_Task_:
Substitute "navigation trail" for each occurrence of "breadcrumb" in the data below, and reproduce everything else unchanged.

_Dataset records_:
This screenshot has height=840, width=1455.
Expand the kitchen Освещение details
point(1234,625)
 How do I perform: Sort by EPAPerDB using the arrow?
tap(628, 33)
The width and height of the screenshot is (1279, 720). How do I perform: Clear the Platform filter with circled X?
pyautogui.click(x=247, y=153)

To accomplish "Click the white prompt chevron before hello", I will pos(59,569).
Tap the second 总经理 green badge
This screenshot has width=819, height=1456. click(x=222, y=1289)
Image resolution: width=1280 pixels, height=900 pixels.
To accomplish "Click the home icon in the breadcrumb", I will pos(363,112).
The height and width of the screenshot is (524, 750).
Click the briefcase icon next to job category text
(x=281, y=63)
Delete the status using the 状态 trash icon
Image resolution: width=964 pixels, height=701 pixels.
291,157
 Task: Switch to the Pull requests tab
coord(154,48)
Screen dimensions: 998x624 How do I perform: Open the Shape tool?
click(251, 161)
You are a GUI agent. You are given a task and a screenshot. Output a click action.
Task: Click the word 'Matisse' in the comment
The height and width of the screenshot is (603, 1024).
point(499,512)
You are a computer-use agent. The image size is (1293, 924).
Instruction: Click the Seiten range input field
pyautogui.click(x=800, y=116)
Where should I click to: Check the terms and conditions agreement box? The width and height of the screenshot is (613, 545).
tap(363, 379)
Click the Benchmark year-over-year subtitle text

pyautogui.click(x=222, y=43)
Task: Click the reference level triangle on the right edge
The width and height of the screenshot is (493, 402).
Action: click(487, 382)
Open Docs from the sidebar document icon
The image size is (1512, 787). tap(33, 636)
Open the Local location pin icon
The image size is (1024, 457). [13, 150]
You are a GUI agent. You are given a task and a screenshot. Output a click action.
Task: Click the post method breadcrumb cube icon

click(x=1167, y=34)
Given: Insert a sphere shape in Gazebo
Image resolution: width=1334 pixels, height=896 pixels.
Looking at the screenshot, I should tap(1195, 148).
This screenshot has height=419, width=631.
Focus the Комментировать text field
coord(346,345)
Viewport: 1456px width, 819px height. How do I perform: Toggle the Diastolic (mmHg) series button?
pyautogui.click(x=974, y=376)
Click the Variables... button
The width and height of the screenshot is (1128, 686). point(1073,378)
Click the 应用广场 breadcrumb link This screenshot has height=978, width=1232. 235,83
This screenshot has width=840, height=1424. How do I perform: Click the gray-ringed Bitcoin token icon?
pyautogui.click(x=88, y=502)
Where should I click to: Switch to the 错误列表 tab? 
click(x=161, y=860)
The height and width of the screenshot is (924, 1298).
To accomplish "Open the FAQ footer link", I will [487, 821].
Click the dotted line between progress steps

_Complete response_:
This screenshot has height=840, width=1455.
Expand the kitchen Освещение details
point(1234,625)
 How do I perform: Sort by EPAPerDB using the arrow?
tap(628, 33)
The width and height of the screenshot is (1279, 720). How do I perform: Clear the Platform filter with circled X?
pyautogui.click(x=247, y=153)

To accomplish "Click the white prompt chevron before hello", I will pos(59,569).
Tap the second 总经理 green badge
This screenshot has width=819, height=1456. click(x=222, y=1289)
Image resolution: width=1280 pixels, height=900 pixels.
To accomplish "Click the home icon in the navigation trail", I will pos(363,112).
The height and width of the screenshot is (524, 750).
Click the briefcase icon next to job category text
(x=281, y=63)
Delete the status using the 状态 trash icon
Image resolution: width=964 pixels, height=701 pixels.
291,157
 Task: Switch to the Pull requests tab
coord(154,48)
Screen dimensions: 998x624 How do I perform: Open the Shape tool?
click(251, 161)
You are a GUI agent. You are given a task and a screenshot. Output a click action.
Task: Click the word 'Matisse' in the comment
The height and width of the screenshot is (603, 1024).
point(499,512)
You are a computer-use agent. The image size is (1293, 924).
Instruction: Click the Seiten range input field
pyautogui.click(x=800, y=116)
Where should I click to: Check the terms and conditions agreement box? The width and height of the screenshot is (613, 545).
tap(363, 379)
Click the Benchmark year-over-year subtitle text

pyautogui.click(x=222, y=43)
Task: Click the reference level triangle on the right edge
The width and height of the screenshot is (493, 402).
Action: click(487, 382)
Open Docs from the sidebar document icon
The image size is (1512, 787). tap(33, 636)
Open the Local location pin icon
The image size is (1024, 457). [13, 150]
You are a GUI agent. You are given a task and a screenshot. Output a click action.
Task: Click the post method navigation trail cube icon

click(x=1167, y=34)
Given: Insert a sphere shape in Gazebo
Image resolution: width=1334 pixels, height=896 pixels.
Looking at the screenshot, I should tap(1195, 148).
This screenshot has height=419, width=631.
Focus the Комментировать text field
coord(346,345)
Viewport: 1456px width, 819px height. How do I perform: Toggle the Diastolic (mmHg) series button?
pyautogui.click(x=974, y=376)
Click the Variables... button
The width and height of the screenshot is (1128, 686). point(1073,378)
Click the 应用广场 navigation trail link This screenshot has height=978, width=1232. 235,83
This screenshot has width=840, height=1424. How do I perform: Click the gray-ringed Bitcoin token icon?
pyautogui.click(x=88, y=502)
Where should I click to: Switch to the 错误列表 tab? 
click(x=161, y=860)
The height and width of the screenshot is (924, 1298).
To accomplish "Open the FAQ footer link", I will [487, 821].
Click the dotted line between progress steps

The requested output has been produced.